I came across “A Stolen Life” by Jaycee Dugard in a thrift store for about a dollar. Everyone around my age knows about her abduction, I think. This could have been me; this could have been one of my friends. She was kidnapped one day while walking to school by a sex offender who had just been released from prison. She was held in captivity as a sex slave for 18 years, and gave birth to two girls.
This was a hard book to read. I skimmed quite a bit, to tell you the truth. In some way, I felt like I owed it to her to read about her ordeal, about the reality that she lived in for most of her life. That is one resilient little girl. A survivor.
It was a semi-random book selection for me, but soon after I finished, it came up in a class that I was interpreting. The entire course is about trauma, which is damn hard, to tell you the truth. Week after week, the students learn about the ways that humans inflict trauma on children and therapeutic approaches to help them process what has happened. There have been plenty of times that I’ve been sniffling along with the students, or feel ready to throw up. As part of the course requirements, students read a memoir of someone who experienced trauma and gave a book report to the class. Of course someone picked “A Stolen Life”!
It’s so much easier to interpret things that I understand (opposed to optical nerves, or theories of engineering formulas). I felt some kind of closure, like there was a reason I read the book; it gave me an edge up for that 20 minute book report. I knew what the “studio” looked like and what the “runs” involved. I had already been shocked and horrified while reading the book, so I could concentrate on do the best interpretation possible.
The next book, “When I Found You” by Catherine Ryan Hyde was something I borrowed on my Kindle.
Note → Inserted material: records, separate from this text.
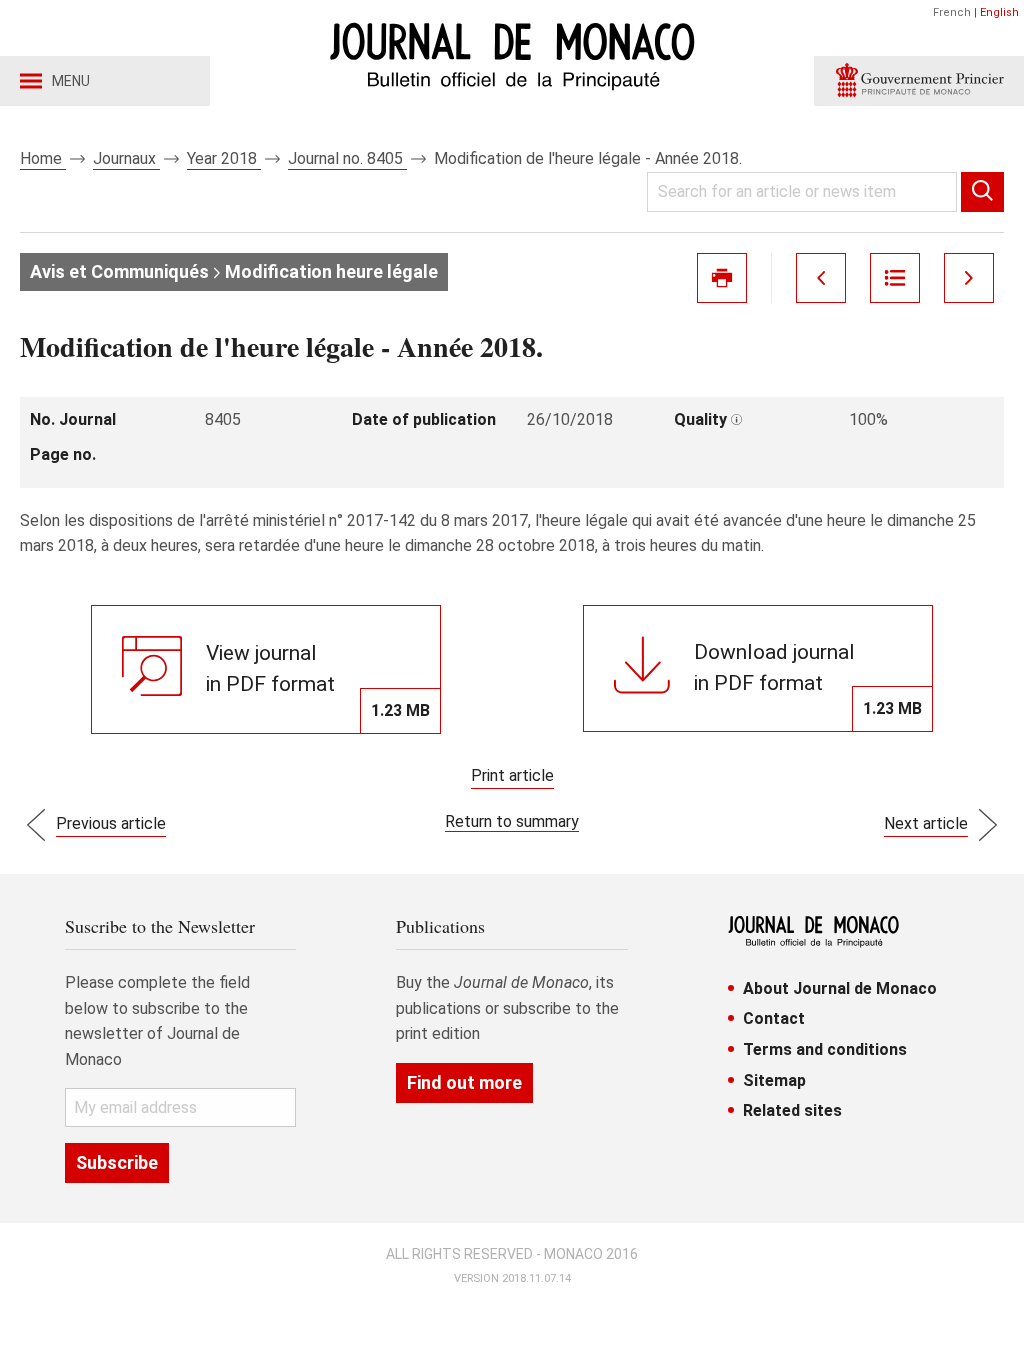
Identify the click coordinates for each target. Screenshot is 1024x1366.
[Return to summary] (895, 278)
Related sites (792, 1110)
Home (43, 158)
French (952, 12)
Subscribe (117, 1162)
I wasn’t familiar with the author, but she is well published and the author of “Pay it Forward”. This book has 1,898 customer reviews with an average of 4.5 stars on amazon. Apparently, I’m not the only one who adores the author and the main character of this book! He made honorable, consistent decisions over and over again. Dependable, devoted, thoughtful, this character unconditionally loved even when it was hard. He’s a very, very good man.